**Extracted material:**
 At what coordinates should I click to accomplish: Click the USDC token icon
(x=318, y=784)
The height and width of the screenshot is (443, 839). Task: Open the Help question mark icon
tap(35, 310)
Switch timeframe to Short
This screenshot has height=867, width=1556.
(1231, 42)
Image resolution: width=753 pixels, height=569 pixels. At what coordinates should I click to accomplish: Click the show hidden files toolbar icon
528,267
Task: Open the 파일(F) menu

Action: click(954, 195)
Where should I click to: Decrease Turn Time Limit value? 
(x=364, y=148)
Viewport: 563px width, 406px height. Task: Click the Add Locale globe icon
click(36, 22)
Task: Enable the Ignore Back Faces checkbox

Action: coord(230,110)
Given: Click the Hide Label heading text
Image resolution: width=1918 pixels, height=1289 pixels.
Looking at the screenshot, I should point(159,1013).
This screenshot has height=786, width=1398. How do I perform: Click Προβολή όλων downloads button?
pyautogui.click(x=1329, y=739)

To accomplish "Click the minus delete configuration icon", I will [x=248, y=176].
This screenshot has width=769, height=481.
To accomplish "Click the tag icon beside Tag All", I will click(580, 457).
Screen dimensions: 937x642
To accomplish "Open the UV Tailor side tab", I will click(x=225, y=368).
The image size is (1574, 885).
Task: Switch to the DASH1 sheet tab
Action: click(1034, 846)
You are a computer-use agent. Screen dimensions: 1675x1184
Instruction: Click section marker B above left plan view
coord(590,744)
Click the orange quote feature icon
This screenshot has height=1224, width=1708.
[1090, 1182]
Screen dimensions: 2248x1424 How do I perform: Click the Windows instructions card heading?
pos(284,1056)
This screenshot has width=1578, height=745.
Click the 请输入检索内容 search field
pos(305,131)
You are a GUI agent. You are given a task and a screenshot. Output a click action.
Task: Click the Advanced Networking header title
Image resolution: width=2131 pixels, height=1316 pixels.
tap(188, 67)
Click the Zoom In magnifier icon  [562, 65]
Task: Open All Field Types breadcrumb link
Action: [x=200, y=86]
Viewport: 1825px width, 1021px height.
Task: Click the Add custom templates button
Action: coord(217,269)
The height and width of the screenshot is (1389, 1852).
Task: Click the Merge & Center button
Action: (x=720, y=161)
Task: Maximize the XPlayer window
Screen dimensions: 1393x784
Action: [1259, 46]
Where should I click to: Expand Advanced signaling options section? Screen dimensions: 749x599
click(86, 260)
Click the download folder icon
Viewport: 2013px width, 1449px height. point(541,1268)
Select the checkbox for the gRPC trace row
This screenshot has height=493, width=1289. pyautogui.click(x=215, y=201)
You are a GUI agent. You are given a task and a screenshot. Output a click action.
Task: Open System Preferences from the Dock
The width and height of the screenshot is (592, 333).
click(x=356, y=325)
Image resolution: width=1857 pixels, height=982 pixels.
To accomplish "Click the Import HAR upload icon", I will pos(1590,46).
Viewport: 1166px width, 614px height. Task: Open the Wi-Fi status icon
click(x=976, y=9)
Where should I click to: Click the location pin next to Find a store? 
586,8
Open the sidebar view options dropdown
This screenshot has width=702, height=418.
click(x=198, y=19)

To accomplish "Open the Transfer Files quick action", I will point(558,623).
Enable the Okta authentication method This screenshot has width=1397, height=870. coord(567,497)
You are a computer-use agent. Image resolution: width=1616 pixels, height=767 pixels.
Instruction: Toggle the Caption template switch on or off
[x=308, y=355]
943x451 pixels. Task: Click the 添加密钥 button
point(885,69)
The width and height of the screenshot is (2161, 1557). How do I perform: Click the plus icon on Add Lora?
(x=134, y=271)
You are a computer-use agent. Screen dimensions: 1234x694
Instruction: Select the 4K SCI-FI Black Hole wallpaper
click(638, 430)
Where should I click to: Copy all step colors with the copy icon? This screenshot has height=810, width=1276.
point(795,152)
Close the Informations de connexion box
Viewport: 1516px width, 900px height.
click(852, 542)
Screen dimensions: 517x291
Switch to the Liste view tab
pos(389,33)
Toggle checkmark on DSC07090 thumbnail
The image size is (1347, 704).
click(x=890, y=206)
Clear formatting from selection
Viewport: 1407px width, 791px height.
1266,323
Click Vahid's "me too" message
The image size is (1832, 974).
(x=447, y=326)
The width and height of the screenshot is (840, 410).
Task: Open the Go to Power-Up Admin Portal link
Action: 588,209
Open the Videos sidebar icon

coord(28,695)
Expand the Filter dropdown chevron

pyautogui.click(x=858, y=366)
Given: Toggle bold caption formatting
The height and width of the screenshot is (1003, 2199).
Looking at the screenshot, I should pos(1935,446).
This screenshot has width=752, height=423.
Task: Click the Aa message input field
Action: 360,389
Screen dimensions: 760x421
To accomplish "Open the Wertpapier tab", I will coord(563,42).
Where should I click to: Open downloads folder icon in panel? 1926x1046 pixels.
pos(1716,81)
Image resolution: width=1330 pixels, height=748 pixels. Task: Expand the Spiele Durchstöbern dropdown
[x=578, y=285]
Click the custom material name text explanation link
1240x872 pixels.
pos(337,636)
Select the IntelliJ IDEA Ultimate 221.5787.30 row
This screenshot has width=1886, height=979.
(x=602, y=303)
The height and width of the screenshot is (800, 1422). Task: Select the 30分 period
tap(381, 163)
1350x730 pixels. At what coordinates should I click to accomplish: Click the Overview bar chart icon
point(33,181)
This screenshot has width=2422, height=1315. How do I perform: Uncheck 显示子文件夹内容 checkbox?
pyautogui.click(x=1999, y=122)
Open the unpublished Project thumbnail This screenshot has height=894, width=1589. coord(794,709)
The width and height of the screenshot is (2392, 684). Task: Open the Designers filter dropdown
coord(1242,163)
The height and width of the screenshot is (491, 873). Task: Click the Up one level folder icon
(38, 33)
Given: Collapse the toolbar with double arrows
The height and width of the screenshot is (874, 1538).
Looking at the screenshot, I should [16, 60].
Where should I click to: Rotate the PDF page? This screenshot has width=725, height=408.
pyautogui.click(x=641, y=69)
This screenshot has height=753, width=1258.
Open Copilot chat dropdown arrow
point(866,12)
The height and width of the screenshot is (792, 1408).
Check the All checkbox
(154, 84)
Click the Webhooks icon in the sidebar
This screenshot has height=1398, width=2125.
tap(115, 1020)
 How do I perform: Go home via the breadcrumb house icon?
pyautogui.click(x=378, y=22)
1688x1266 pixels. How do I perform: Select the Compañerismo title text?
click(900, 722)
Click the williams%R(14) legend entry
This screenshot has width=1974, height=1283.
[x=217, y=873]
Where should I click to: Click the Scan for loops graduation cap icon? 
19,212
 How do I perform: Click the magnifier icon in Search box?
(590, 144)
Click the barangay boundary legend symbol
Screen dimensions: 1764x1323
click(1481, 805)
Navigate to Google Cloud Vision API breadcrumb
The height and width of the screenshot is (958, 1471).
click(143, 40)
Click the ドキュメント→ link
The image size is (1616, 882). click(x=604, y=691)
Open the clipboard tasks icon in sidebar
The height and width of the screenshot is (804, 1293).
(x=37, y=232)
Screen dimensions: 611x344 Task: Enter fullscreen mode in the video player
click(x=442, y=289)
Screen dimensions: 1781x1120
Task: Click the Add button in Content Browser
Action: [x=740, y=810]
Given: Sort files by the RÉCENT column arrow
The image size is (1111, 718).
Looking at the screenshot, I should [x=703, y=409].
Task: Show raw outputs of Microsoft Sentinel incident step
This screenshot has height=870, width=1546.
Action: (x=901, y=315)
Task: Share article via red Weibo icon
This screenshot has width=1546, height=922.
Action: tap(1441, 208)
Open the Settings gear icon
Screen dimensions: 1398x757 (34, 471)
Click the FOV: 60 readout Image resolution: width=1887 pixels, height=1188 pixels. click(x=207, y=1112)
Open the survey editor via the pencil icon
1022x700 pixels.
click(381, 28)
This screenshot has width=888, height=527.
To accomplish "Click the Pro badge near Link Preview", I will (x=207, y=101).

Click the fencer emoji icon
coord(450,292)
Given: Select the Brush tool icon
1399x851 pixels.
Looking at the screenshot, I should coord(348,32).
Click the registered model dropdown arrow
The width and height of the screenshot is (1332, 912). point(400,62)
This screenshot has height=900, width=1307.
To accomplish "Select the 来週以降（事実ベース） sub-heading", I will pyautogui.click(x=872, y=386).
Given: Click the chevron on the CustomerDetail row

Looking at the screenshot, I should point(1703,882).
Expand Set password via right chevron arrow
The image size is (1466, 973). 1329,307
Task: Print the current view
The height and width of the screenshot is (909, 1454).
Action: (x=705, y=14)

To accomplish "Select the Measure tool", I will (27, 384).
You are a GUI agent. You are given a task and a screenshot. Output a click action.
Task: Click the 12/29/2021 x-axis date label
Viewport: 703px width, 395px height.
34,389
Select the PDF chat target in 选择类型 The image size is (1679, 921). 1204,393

**What you will do:** From the listing above, output exactly the run of lines that starts with the line containing "Task: Enable the Ignore Back Faces checkbox" and ends with the line containing "Screen dimensions: 937x642".

**Result of the task:**
Task: Enable the Ignore Back Faces checkbox

Action: coord(230,110)
Given: Click the Hide Label heading text
Image resolution: width=1918 pixels, height=1289 pixels.
Looking at the screenshot, I should point(159,1013).
This screenshot has height=786, width=1398. How do I perform: Click Προβολή όλων downloads button?
pyautogui.click(x=1329, y=739)

To accomplish "Click the minus delete configuration icon", I will [x=248, y=176].
This screenshot has width=769, height=481.
To accomplish "Click the tag icon beside Tag All", I will click(580, 457).
Screen dimensions: 937x642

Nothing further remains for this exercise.